▶ [Verilen Metin]
════════
Üretici Vali Şıldak'dan tüm köylerde yem denetimi istiyor

Peki çözüm ne olmalı sorusuna kafa yordum. O ilin Valisi İl Gıda ve Orman Müdürlüğünün asli görevi var. 6 yıldır kanayan yaraya müdahale etmek onların görevi.

Vali Hasan Şıldak bu konuların üzerine gider. Vali'nin Burdur'da sevilen Uyuşturucu, Eğitimde başarı gibi birçok projesi var. Sonuç odaklı çalıştığını işi komisyonlara bırakıp günlük haber yapmanın ötesinde takipçi olduğunu biliyorum.

720 milyar para ödeyen üreticinin bu iddiası ki birçok sivil toplum örgütünün de doğruladığı bu soruna neşter vurmak zorunludur hatta 6 yıl kayıptır.

Numuneler köyde alınsın

Üretici yem denetimlerini şiddetle beklediği gibi birde uyarı yaptı. Numuneler Burdur'daki bayilerden değil köye gelen kamyonlarda yapılsın aksi halde sonuç alınmaz diye kaygılarını dile getiriyorlar.

Evet sevgili okuyucular üreticinin elbette tek sorunu yem-süt dayatması değil. İthalat lobilerinin varlığı ve söylentileri üreticinin korkulu rüyası.

Genel Müdüre 2 soru

Geçen haftalarda Mehmet Akif Ersoy Üniversitesinde gerçekleşen hayvancılık sempozyumunda Hayvancılık Genel Müdürü Zekeriya Erdurmuş da katılmıştı. Ayak üstü genel müdüre bu iki konuyu sordum.

İlki Yem –Süt dayatması ve bu sorunun çözümünde denetimlerin yetersiz kaldığı iddialarını sordum. Genel Müdür ' Evet bu serzenişler var, denetimler yapılıyor ama eksik yapılıyor ise İl Müdürlüklerimiz yoluyla gereğini yaparız ' dedi.
════════
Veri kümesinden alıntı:
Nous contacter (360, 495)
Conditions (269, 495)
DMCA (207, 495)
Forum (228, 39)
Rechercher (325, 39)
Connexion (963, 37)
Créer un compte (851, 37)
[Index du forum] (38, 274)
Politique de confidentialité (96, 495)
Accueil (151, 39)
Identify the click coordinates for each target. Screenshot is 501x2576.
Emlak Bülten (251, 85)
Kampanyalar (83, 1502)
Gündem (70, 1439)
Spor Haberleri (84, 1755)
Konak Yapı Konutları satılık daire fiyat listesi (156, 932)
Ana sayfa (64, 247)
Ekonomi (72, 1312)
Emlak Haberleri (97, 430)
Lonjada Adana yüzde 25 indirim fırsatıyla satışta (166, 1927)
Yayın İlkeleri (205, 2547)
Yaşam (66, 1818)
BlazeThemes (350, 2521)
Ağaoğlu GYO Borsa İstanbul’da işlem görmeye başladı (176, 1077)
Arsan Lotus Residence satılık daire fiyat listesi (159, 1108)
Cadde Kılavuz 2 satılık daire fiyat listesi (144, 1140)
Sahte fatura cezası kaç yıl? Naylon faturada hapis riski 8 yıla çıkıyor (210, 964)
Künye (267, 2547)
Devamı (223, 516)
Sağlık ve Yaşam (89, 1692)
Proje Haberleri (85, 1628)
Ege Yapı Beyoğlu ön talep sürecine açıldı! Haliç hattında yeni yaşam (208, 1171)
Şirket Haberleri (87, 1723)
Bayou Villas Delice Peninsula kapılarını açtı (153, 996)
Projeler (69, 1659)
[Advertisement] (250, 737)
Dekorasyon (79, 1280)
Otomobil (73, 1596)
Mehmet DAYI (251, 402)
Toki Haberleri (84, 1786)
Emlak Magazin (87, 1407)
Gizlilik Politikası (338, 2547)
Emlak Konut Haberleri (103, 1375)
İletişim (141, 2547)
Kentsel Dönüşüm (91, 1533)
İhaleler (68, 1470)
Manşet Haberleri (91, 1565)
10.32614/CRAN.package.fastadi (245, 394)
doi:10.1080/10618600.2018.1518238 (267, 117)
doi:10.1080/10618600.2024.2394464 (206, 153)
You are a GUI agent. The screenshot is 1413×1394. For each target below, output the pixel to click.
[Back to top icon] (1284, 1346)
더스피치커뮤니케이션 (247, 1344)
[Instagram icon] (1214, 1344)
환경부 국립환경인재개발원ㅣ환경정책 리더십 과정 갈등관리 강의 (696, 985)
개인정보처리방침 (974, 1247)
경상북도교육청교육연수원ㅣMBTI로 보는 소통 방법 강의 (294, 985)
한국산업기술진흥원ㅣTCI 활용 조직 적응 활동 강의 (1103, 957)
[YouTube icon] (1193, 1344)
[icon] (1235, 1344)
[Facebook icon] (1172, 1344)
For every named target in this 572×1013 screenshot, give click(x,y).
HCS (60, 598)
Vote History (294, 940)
════════
▶ [Yapılacak Görevler]
1. Yem denetimi yazısına göre aşağıdaki soruları yanıtlayınız:
(a) Üretici, numunelerin nerede alınmasını istemektedir?
(b) Hayvancılık sempozyumu hangi üniversitede gerçekleşmiştir?
(c) Vali'nin Burdur'da sevilen projelerinden hangi ikisi anılmaktadır?
2. Yem denetimi yazısında "Üretici yem denetimlerini şiddetle" diye başlayan paragrafı, ana bilgilerini koruyarak daha kısa biçimde yeniden yazınız.
3. Yem denetimi yazısını, son cümlesinden sonrasıyla sürdürünüz.
Satırların yem denetimi yazısıyla hiçbir ilgisi yoktur.

▶ [Cevaplar]
1.
(a) Burdur'daki bayilerde değil, köye gelen kamyonlarda.
(b) Mehmet Akif Ersoy Üniversitesinde.
(c) Uyuşturucu ve Eğitimde başarı.

2. Üretici yem denetimlerini şiddetle beklemektedir. Numunelerin Burdur'daki bayilerde değil, köye gelen kamyonlarda alınmasını istemektedir. Aksi hâlde sonuç alınamayacağı kaygısını dile getirmektedir.

3.
İkinci sorumda Türkiye'de İthalat yapılması üreticileri zora soktuğu biliniyor. Bu yıl ithalat var mı? Bu soruya bağlantılı olarak Ak Partili bir vekilin Türkiye Damızlık Sığır Yetiştiriciler Birliği Genel kurulunda 'maalesef zaman zaman ithalat lobilerinin Bakanlık bürokratlarını kullanıyorlar. Şu anda olduğu gibi ' açıklamasını sordum.

Genel Müdür 'Bu soruyu cevaplamasam iyi olur' cevabını verince bende soruyu biraz daha somutlaştırarak Ak Partili bir milletvekilin bile bu sorunu dillendiriyorsa sorunun cevapsız kalamayacağını söyleyerek açıklamaya zorladım. Genel Müdür o milletvekilini bilgilendirdim. İthalat lobilerinin bakanlık bürokratlarını kullandığı doğru değil. İthalat var mı sorusuna ise 2020 yılında ithalat yok' diye konuştu.

Bu kısa söyleşiden anladığım Genel Müdür yem süt dayatması ve yemlerin kontrolü ile ilgili denetim eksikliği varsa üzerine gideriz dedi.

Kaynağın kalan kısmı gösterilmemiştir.